I'm trying to do the following simple classification using the LinearSVC
object in scikit-learn
. I've tried using both version 0.10 and 0.14. Using the code:
from sklearn.svm import LinearSVC, SVC
from numpy import *
data = array([[ 1007., 1076.],
[ 1017., 1009.],
[ 2021., 2029.],
[ 2060., 2085.]])
groups = array([1, 1, 2, 2])
svc = LinearSVC()
svc.fit(data, groups)
I get the output:
array([2, 2, 2, 2])
However, if I replace the classifier with
svc = SVC(kernel='linear')
then I get the result
array([ 1., 1., 2., 2.])
which is correct. Does anyone know why using LinearSVC
would botch this simple problem?
The algorithm underlying LinearSVC
is very sensitive to extreme values in its input:
>>> svc = LinearSVC(verbose=1)
>>> svc.fit(data, groups)
optimization finished, #iter = 1000
WARNING: reaching max number of iterations
Using -s 2 may be faster (also see FAQ)
Objective value = -0.001256
nSV = 4
LinearSVC(C=1.0, class_weight=None, dual=True, fit_intercept=True,
intercept_scaling=1, loss='l2', multi_class='ovr', penalty='l2',
random_state=None, tol=0.0001, verbose=1)
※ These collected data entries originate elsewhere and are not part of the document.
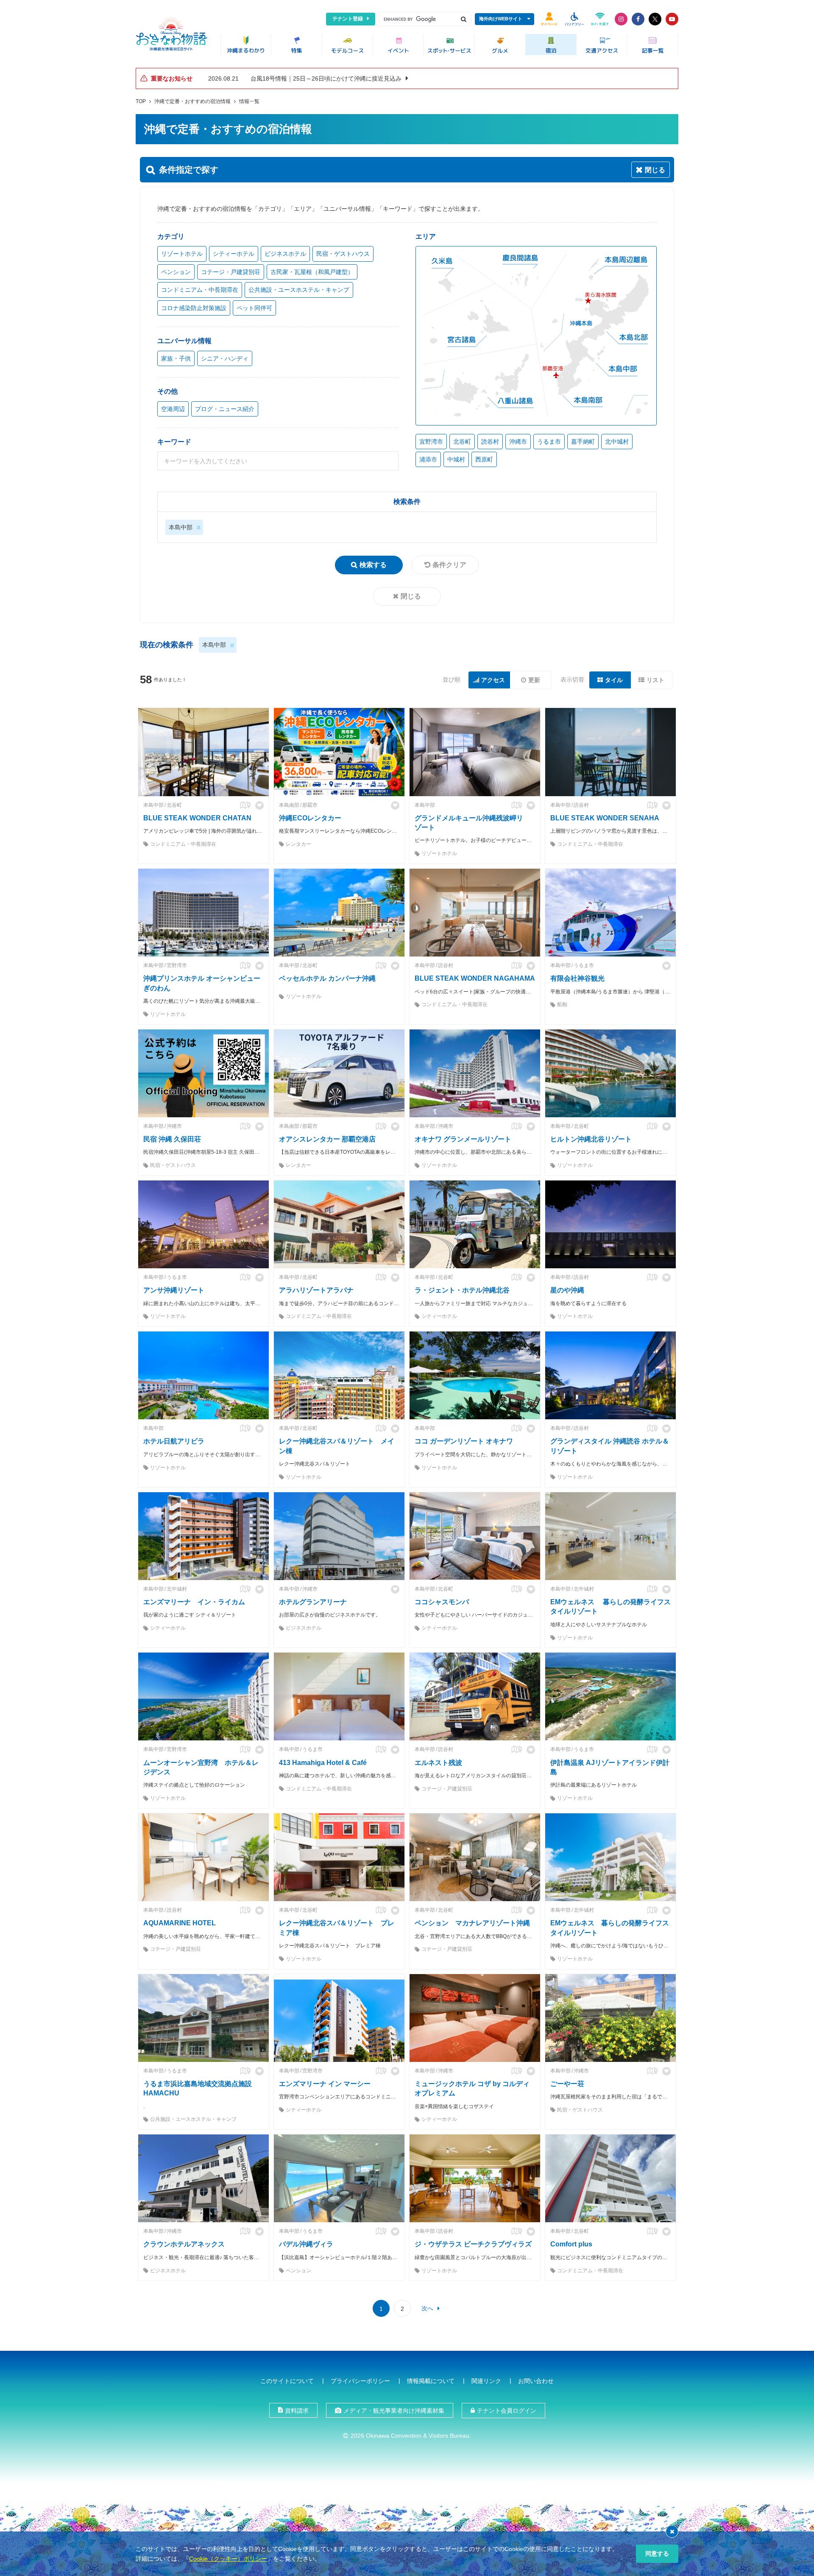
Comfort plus (571, 2244)
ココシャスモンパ (442, 1601)
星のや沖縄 (567, 1290)
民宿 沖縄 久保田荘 (172, 1139)
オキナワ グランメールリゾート (463, 1139)
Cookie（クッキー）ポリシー (228, 2558)
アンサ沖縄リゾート (173, 1290)
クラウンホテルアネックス (184, 2244)
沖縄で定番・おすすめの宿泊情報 (192, 101)
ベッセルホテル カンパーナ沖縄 (327, 978)
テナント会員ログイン (506, 2410)
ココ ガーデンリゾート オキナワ (464, 1441)
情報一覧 (249, 101)
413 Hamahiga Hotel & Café (323, 1762)
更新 (534, 680)
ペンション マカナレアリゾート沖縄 (472, 1923)
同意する (657, 2553)
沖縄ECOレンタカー (310, 818)
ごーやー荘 (567, 2083)
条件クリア (449, 564)
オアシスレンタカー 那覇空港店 (327, 1139)
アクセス (493, 680)
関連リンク (486, 2380)
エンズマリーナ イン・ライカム (194, 1601)
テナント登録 (347, 19)
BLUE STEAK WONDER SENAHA (604, 818)
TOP (141, 101)
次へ (427, 2308)
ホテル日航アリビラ (173, 1441)
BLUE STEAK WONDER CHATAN (197, 818)
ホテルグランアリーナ (313, 1601)
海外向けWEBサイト (500, 18)
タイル (614, 680)
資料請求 (297, 2410)
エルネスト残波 (438, 1762)
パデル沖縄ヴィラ (306, 2244)
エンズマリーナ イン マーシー (325, 2083)
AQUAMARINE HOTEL (179, 1923)
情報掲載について (430, 2380)
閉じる (411, 596)
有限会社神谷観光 (577, 978)
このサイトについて (287, 2380)
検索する (373, 564)
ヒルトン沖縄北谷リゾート (591, 1139)
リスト (655, 680)
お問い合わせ (536, 2380)
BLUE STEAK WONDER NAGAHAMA (475, 978)
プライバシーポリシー (360, 2380)
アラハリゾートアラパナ (316, 1290)
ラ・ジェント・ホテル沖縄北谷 (462, 1290)
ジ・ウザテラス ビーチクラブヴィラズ (473, 2244)
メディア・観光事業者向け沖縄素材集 (393, 2410)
(The warning refers to the LibLinear FAQ, since scikit-learn's LinearSVC
is based on that library.)
You should normalize before fitting:
>>> from sklearn.preprocessing import scale
>>> data = scale(data)
>>> svc.fit(data, groups)
optimization finished, #iter = 39
Objective value = -0.240988
nSV = 4
LinearSVC(C=1.0, class_weight=None, dual=True, fit_intercept=True,
intercept_scaling=1, loss='l2', multi_class='ovr', penalty='l2',
random_state=None, tol=0.0001, verbose=1)
>>> svc.predict(data)
array([1, 1, 2, 2])